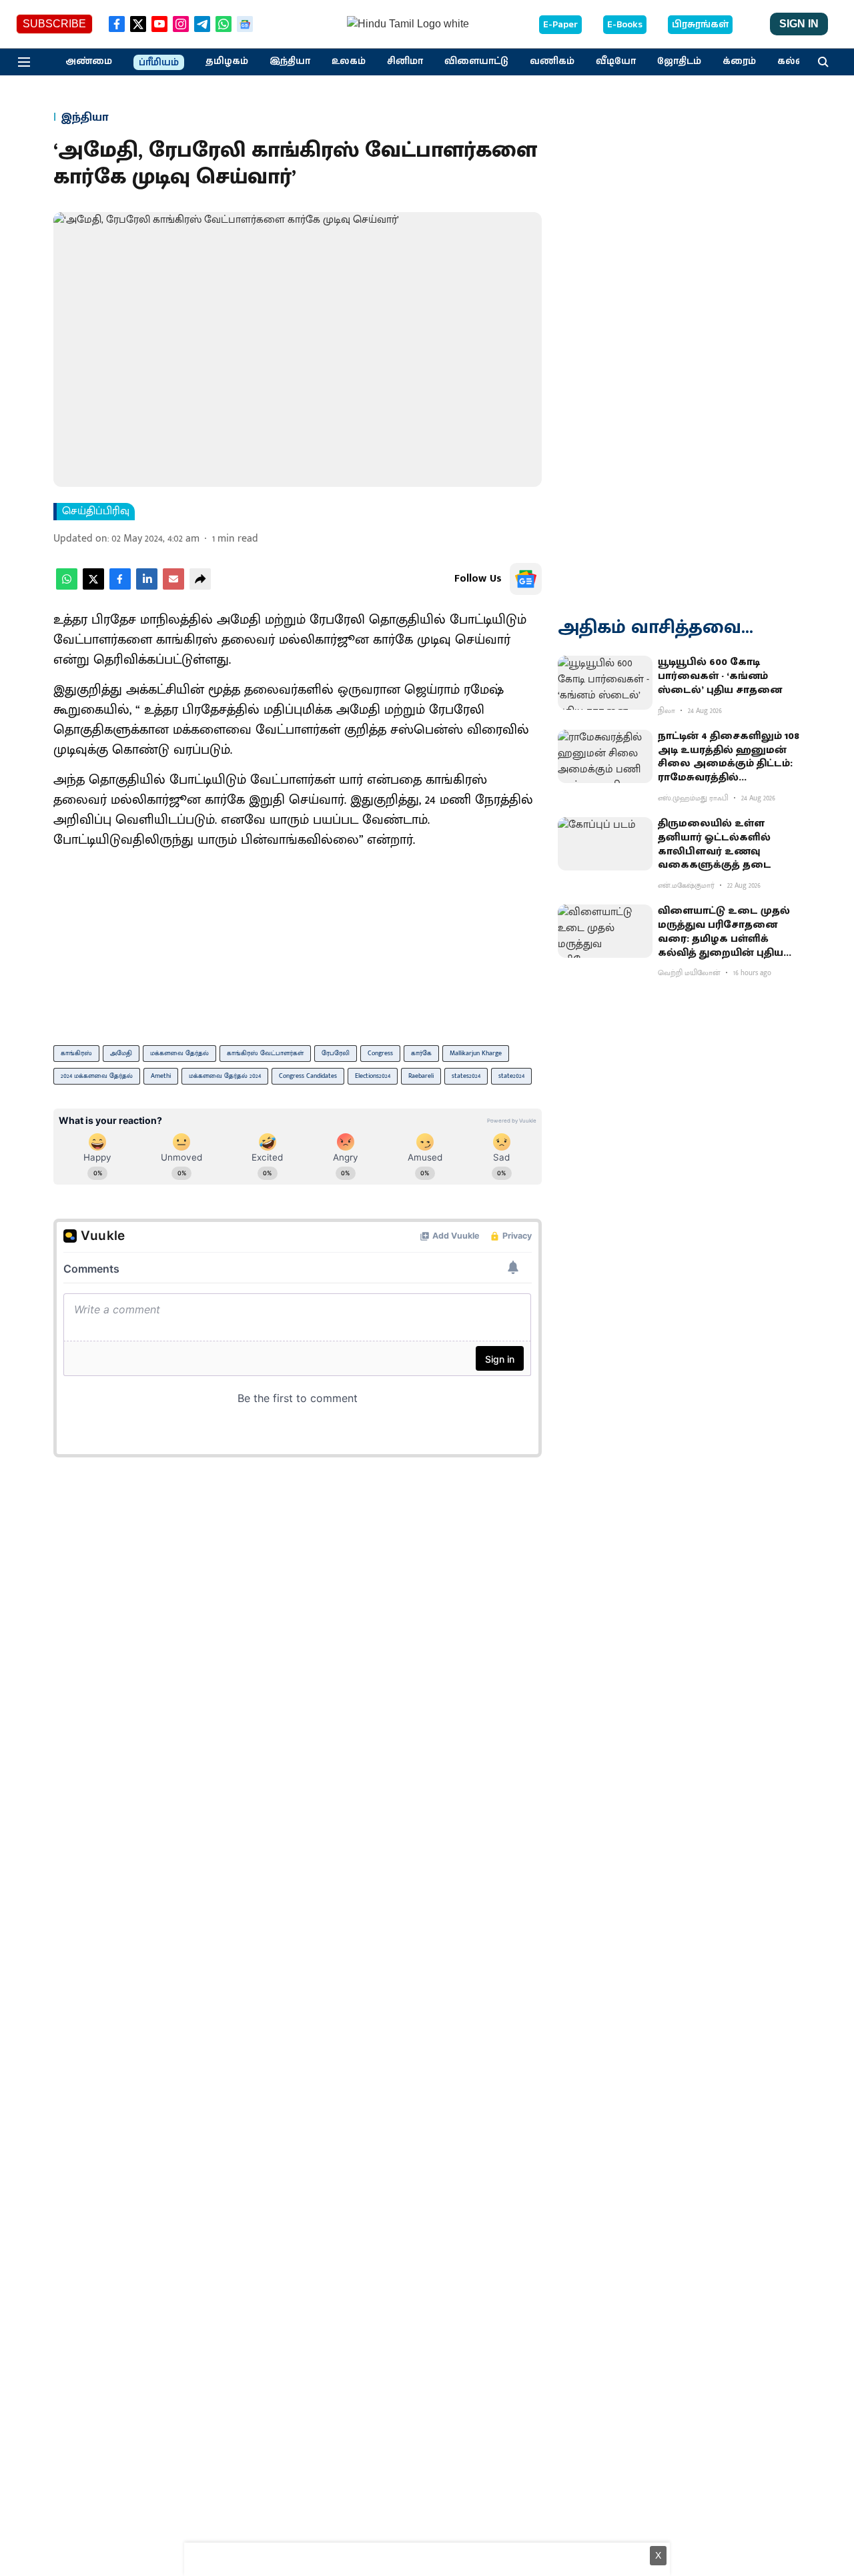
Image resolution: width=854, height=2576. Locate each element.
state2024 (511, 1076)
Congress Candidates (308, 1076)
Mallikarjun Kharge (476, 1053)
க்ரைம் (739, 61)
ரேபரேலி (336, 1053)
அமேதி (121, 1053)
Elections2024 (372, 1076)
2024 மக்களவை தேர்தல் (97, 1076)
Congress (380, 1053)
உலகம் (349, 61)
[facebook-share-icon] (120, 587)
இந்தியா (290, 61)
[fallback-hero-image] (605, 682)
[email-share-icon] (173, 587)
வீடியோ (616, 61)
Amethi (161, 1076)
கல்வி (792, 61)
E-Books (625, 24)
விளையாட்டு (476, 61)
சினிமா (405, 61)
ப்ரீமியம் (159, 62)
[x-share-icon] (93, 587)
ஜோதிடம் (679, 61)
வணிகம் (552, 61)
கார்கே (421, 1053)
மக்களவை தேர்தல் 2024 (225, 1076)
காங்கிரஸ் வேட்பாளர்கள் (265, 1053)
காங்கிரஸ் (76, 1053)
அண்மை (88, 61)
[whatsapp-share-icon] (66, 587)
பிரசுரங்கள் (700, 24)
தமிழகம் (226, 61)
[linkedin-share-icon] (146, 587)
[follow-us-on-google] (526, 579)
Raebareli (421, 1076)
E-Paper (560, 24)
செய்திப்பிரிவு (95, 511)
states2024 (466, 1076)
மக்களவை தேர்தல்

* * *

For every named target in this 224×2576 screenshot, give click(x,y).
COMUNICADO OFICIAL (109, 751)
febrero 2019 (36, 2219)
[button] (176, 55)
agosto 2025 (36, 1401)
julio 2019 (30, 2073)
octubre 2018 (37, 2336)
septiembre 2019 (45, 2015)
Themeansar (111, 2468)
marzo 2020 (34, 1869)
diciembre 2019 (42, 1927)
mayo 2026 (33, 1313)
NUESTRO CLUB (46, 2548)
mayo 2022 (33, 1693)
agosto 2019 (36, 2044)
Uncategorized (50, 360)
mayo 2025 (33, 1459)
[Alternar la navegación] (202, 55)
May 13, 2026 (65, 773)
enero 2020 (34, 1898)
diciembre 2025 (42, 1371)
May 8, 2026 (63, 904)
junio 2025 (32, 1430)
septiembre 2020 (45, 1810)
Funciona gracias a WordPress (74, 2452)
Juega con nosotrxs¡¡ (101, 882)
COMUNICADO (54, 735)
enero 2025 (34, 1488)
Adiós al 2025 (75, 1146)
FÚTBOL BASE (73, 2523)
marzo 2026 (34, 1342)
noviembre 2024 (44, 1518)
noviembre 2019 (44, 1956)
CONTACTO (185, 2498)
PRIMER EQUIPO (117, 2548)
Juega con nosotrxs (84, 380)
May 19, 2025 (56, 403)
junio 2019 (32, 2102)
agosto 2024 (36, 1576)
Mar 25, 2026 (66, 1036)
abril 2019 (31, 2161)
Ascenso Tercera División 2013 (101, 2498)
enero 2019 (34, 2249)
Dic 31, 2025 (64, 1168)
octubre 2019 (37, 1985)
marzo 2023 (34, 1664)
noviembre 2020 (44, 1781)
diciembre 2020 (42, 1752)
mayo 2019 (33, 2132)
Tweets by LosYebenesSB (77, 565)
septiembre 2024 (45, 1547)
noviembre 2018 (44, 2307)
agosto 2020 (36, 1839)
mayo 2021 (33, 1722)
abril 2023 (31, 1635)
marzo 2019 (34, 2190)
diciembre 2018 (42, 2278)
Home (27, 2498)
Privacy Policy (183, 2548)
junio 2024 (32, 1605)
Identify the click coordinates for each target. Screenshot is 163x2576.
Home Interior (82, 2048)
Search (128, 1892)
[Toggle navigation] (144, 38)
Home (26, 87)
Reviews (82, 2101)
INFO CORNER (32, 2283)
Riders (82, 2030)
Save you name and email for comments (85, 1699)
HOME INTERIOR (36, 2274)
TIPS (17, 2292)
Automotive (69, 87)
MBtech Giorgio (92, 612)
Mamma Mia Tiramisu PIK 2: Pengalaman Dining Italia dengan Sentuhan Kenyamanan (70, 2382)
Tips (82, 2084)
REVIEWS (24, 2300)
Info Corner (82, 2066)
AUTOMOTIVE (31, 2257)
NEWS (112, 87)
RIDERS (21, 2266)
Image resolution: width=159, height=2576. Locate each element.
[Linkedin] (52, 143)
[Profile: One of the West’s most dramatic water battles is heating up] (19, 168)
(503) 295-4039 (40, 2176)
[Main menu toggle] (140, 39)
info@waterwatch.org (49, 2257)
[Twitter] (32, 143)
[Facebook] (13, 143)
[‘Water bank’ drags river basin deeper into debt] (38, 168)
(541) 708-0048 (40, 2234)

# About this exercise
Show all lines from the data that contain "mayo".

# Result
mayo 2026 (33, 1313)
mayo 2022 (33, 1693)
mayo 2025 (33, 1459)
mayo 2019 (33, 2132)
mayo 2021 (33, 1722)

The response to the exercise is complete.